Just a quick blog to hopefully demonstrate from my recent experience with an Alteryx weekly challenge how valuable some RegEx knowledge can be when looking to simplify workflows.
I've been looking to improve my Alteryx knowledge recently with placements coming up and decided to do a couple of weekly challenges to sharpen up.
The challenge covered in this blog is linked below in case you want to try your hand at completing it yourself either before or after reading this blog:
Alteryx Weekly Challenge #207: Parsing Video Game Data
Part 1 - A series of Unfortunate Events (First attempt with minimal RegEx):
Firstly i'll give a few examples of my initial attempt at this challenge which used very little regex and is just a very long winded workflow overall. I definitely don't recommend trying to replicate this as im sure there are many better ways of getting to the answer in a more efficient way but this is just a reference to show how regex can help.
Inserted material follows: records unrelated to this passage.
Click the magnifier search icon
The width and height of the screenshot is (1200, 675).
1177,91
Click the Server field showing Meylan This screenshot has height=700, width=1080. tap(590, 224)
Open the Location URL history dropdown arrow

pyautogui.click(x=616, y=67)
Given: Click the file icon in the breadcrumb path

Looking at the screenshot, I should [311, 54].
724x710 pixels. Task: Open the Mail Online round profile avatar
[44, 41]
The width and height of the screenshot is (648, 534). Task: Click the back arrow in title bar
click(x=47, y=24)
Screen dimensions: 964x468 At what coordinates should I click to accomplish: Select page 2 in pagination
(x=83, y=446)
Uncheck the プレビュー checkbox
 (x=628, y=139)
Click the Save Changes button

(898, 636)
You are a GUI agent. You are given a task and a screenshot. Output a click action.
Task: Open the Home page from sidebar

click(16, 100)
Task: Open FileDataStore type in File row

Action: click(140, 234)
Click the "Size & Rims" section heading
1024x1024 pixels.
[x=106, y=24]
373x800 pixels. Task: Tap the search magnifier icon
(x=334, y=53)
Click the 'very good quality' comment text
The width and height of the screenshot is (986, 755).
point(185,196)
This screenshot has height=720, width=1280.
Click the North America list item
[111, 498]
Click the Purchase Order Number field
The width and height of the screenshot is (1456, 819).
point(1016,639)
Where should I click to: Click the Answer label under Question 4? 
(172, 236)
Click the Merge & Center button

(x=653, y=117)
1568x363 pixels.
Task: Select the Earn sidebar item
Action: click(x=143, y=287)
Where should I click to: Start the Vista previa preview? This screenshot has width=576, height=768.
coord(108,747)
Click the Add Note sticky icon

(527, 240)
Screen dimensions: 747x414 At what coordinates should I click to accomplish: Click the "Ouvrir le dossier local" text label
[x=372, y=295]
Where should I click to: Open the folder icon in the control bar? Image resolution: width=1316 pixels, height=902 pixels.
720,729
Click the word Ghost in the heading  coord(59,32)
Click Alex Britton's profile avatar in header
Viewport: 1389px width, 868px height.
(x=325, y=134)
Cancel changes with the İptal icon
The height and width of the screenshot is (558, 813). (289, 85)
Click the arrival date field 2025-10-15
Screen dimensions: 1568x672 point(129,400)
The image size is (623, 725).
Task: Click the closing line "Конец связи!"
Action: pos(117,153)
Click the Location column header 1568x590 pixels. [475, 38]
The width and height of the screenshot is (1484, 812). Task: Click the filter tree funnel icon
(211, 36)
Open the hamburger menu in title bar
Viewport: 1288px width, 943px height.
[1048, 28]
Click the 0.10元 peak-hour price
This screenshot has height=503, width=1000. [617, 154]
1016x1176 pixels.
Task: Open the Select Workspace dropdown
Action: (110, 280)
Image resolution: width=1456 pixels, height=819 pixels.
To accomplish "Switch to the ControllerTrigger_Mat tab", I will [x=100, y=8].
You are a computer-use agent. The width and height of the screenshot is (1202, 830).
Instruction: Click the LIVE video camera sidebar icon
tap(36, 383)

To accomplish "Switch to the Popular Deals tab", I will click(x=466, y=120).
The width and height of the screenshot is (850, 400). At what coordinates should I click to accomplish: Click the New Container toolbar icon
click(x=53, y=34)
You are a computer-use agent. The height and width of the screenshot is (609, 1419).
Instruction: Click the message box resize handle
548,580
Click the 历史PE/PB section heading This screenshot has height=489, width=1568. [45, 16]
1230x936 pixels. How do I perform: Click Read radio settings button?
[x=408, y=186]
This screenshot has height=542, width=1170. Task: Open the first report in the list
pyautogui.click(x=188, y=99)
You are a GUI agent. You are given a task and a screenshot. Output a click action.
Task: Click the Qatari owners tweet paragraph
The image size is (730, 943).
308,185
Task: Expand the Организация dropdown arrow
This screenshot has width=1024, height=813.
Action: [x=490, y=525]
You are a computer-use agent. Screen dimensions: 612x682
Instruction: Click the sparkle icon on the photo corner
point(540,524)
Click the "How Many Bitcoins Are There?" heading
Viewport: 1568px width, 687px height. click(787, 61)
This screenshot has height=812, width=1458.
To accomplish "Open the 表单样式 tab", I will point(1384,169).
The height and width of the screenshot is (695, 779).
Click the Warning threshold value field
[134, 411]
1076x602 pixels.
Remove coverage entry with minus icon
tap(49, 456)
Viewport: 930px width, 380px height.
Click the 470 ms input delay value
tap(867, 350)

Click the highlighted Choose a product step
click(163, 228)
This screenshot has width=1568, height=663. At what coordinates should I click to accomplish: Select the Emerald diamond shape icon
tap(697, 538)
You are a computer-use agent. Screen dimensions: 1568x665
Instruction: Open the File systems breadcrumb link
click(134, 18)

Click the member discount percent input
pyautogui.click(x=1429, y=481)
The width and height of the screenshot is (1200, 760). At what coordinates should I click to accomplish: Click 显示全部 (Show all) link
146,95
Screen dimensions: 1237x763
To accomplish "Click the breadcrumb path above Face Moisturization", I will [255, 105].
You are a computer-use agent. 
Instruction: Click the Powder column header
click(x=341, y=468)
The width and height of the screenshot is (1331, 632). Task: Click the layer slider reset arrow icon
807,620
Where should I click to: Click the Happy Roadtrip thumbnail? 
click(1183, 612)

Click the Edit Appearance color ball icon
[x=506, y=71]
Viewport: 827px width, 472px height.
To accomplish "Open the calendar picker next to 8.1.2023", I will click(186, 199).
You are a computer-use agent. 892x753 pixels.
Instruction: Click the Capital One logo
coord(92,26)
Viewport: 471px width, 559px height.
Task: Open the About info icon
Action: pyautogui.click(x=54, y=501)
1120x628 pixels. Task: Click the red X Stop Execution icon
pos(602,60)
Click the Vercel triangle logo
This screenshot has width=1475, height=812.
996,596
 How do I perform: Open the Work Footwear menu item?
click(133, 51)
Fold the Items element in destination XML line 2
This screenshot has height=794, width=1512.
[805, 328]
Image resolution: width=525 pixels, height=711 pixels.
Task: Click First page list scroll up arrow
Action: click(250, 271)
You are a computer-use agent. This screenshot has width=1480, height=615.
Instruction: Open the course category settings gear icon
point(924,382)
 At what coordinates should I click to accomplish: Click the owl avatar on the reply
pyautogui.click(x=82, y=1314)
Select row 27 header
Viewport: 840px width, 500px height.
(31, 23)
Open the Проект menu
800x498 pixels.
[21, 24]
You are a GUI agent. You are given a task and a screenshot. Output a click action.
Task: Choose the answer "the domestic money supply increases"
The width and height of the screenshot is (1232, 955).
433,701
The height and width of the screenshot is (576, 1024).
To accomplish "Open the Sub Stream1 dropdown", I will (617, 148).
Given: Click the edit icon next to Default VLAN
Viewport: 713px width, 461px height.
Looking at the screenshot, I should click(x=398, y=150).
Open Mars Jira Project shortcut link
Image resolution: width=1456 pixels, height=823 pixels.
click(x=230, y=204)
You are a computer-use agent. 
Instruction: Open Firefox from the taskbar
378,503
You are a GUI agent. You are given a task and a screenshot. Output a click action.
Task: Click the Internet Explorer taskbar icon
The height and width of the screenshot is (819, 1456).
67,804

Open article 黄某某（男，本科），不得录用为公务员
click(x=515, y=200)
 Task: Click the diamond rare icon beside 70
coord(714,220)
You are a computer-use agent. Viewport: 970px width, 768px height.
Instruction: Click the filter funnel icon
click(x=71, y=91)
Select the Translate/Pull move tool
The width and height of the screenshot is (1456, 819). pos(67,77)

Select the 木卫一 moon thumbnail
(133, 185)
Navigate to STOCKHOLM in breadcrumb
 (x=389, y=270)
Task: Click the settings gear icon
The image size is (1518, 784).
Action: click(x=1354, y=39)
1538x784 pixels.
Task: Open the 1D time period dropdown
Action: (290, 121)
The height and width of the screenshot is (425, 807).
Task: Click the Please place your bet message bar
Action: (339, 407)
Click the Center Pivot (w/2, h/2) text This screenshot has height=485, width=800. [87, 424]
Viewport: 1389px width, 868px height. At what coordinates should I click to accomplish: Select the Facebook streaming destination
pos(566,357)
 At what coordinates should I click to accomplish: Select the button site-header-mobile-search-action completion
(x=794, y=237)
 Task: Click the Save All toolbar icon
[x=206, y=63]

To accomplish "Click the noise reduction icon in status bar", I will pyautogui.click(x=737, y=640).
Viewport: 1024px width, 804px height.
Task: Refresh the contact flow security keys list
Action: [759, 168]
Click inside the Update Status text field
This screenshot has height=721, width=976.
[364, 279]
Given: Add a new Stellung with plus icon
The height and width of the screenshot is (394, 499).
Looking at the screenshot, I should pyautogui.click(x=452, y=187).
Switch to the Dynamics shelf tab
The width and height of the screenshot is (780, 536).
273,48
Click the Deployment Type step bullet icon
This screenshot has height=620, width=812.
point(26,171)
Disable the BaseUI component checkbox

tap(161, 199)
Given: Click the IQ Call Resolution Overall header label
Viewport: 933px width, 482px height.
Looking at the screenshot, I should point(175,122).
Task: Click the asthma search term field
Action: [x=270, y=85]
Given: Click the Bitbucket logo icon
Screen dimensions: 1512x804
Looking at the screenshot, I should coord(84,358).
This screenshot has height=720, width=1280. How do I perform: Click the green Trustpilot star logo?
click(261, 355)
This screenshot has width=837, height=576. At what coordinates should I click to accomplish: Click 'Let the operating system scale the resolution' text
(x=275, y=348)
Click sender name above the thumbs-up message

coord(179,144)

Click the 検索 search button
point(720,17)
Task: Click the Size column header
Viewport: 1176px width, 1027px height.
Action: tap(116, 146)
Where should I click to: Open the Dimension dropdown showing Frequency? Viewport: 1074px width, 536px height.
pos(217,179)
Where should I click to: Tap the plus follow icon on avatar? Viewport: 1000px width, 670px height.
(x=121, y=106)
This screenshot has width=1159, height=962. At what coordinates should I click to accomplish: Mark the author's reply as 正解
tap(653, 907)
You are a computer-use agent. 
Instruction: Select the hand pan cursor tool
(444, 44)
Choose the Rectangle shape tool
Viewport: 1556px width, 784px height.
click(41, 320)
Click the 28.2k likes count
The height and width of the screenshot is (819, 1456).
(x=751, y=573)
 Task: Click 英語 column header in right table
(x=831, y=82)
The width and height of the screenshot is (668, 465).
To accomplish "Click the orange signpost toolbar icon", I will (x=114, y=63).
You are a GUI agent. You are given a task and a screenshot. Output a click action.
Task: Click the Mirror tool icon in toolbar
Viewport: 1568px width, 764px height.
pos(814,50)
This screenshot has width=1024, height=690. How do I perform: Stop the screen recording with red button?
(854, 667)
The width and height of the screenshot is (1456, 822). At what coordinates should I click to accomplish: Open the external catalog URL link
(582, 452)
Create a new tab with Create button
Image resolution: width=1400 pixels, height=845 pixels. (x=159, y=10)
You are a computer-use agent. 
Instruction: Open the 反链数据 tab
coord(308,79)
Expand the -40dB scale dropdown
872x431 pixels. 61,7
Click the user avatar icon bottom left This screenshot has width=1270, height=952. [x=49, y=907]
I initially started with parsing things out the more traditional way by splitting to columns on delimiters and then cleaning up the resulting fields that were produced. This was followed by a fairly hard-coded method for getting the gaming platforms (PS4, Wii etc...) out by splitting to rows and grouping by the platform.
I then did some more prep to parse out the video game names which was quite challenging as most of the Wii game names also containing the console name (e.g. Wii sports). There is some fairly basic regex going on here to parse individual columns at a time and a formula to remove the last word of the Wii games to take the console out of the game name.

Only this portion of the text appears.